Activity ::
Repeat, word for word, everything from "There are still" down to "the analyst said." in the text on Singapore's exports to China.

Text block ::
★ ★ ★ ★ ★
Shipments to China may improve but later than expected: analyst
CGS-CIMB said the improvement may come in the second quarter.
As the recent exports figures were mainly dragged by shipments to China, CGS-CIMB sees that the exports to China may be enhanced due to reopening but it will take time.
Recent government figures showed that non-oil domestic exports (NODX) were down in December, falling 20.6% from a high base a year ago.
There are still cautious moves due to infections, which will make the exports progress in the second quarter of 2023.
For other markets, exports to US and Europe will remain low as expectations for a recession grew concern about weakening international demand.
“We believe that this will moderate Singapore shipments to the EU and the US. Furthermore, this could impede higher growth of NODX in 1Q23, as China, the US and Europe continue to be the largest markets for Singapore NODX in 2022,” the analyst said.
★ ★ ★ ★ ★
Material shown ::
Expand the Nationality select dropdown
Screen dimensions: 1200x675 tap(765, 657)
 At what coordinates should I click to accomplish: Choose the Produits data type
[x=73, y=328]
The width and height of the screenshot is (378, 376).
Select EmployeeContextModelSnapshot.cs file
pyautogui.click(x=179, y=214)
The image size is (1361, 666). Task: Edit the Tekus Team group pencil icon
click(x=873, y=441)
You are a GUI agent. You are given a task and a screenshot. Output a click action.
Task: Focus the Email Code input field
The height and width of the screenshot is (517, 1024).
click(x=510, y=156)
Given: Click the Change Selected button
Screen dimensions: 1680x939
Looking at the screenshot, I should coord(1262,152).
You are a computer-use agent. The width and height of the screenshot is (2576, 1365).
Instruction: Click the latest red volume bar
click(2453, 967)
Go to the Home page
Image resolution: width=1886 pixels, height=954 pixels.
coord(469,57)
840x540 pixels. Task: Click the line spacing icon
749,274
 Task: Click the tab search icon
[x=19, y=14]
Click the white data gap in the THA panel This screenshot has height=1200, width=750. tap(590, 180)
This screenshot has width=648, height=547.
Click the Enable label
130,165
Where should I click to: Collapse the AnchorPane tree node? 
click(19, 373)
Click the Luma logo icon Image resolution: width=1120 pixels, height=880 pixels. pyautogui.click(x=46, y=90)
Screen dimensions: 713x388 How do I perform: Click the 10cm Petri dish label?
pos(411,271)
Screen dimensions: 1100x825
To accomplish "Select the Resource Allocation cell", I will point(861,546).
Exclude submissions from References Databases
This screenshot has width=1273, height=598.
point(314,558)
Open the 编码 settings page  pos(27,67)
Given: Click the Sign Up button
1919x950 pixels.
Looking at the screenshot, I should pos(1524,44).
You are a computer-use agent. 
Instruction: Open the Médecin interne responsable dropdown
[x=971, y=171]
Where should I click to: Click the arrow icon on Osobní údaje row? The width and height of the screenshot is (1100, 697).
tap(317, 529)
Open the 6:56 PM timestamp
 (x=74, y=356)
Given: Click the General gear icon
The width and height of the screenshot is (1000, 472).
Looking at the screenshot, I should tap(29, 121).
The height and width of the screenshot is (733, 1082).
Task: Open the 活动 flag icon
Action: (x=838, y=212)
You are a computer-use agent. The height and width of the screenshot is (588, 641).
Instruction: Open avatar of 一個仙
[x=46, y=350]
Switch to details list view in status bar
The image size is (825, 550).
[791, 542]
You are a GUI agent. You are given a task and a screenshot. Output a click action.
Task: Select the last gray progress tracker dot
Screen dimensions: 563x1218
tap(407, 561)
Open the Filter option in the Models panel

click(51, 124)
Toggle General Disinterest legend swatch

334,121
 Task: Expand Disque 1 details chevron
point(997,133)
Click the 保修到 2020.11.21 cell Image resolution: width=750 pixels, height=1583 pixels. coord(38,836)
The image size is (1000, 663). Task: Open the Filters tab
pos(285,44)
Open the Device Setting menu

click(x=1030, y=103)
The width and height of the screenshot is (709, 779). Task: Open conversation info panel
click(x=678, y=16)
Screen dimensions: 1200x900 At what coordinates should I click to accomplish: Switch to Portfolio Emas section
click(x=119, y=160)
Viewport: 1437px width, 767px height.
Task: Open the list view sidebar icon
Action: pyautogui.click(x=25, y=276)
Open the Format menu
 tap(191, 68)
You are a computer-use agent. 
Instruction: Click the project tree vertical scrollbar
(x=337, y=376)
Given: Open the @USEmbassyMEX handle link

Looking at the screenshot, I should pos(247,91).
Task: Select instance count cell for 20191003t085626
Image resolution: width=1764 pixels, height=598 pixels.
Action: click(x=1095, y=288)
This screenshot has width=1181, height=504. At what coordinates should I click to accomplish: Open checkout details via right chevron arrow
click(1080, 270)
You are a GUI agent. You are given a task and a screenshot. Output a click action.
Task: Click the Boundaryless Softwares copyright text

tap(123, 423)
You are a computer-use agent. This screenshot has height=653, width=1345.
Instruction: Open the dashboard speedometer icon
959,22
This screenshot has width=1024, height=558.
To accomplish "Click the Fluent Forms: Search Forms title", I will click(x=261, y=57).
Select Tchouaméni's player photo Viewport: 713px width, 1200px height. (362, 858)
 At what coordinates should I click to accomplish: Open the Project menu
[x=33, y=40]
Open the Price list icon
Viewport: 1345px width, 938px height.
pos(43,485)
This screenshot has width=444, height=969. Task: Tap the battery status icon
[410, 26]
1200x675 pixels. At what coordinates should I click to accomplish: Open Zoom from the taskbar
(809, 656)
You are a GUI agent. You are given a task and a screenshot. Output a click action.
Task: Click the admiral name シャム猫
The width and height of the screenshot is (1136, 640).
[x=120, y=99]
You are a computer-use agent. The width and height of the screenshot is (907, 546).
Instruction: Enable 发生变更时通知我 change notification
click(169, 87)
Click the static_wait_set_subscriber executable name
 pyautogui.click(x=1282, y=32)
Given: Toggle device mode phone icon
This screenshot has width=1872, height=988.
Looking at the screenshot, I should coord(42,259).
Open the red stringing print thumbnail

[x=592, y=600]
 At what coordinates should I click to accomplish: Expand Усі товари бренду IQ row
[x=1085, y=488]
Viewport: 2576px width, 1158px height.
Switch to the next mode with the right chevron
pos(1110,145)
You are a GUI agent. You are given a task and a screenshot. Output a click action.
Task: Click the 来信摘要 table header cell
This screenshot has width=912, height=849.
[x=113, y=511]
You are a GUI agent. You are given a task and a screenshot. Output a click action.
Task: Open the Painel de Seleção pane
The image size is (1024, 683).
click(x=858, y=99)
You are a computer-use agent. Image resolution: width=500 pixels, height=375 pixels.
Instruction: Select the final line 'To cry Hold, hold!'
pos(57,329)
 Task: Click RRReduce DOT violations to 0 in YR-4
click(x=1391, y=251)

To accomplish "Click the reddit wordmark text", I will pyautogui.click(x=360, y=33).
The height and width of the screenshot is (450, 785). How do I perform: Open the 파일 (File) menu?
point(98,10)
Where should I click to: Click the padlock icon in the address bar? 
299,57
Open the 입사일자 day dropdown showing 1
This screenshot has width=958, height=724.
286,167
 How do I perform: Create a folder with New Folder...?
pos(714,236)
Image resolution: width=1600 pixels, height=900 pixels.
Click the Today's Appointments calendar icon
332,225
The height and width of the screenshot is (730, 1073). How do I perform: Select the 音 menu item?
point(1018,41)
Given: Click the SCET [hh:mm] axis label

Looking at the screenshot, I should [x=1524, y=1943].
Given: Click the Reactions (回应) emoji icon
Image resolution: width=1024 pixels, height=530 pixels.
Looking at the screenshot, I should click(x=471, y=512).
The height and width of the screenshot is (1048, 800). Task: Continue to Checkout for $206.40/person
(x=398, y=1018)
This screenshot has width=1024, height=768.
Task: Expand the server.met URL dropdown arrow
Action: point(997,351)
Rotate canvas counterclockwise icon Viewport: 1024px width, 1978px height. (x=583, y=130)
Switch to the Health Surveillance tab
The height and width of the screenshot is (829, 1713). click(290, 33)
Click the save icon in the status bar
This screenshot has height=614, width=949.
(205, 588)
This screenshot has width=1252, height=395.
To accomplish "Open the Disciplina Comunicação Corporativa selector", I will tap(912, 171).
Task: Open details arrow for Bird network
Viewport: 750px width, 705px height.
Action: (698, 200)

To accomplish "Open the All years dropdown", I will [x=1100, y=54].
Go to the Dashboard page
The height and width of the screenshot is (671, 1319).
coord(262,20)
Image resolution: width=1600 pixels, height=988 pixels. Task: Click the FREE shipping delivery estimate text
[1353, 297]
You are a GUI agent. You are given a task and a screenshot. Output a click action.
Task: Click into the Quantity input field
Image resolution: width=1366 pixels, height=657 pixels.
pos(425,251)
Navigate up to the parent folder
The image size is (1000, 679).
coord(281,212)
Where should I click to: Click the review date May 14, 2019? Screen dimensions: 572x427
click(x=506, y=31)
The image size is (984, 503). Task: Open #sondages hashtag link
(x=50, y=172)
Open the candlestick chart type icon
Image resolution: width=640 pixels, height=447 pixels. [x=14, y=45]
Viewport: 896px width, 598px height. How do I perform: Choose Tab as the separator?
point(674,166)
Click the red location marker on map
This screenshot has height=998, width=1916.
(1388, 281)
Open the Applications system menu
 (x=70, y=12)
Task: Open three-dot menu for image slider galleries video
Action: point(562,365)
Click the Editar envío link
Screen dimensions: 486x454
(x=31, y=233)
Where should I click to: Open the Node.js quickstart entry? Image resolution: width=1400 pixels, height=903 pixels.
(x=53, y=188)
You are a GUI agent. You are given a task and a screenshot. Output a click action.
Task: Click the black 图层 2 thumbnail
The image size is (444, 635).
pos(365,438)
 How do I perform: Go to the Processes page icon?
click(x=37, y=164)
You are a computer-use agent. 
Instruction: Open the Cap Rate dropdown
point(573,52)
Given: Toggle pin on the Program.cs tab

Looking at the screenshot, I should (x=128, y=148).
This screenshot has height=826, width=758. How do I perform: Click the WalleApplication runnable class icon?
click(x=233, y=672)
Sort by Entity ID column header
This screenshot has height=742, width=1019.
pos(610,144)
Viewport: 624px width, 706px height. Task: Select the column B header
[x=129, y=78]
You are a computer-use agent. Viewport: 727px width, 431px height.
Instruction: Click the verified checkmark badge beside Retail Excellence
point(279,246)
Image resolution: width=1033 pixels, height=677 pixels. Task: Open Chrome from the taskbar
★ ★ ★ ★ ★
Problem solution ::
There are still cautious moves due to infections, which will make the exports progress in the second quarter of 2023.
For other markets, exports to US and Europe will remain low as expectations for a recession grew concern about weakening international demand.
“We believe that this will moderate Singapore shipments to the EU and the US. Furthermore, this could impede higher growth of NODX in 1Q23, as China, the US and Europe continue to be the largest markets for Singapore NODX in 2022,” the analyst said.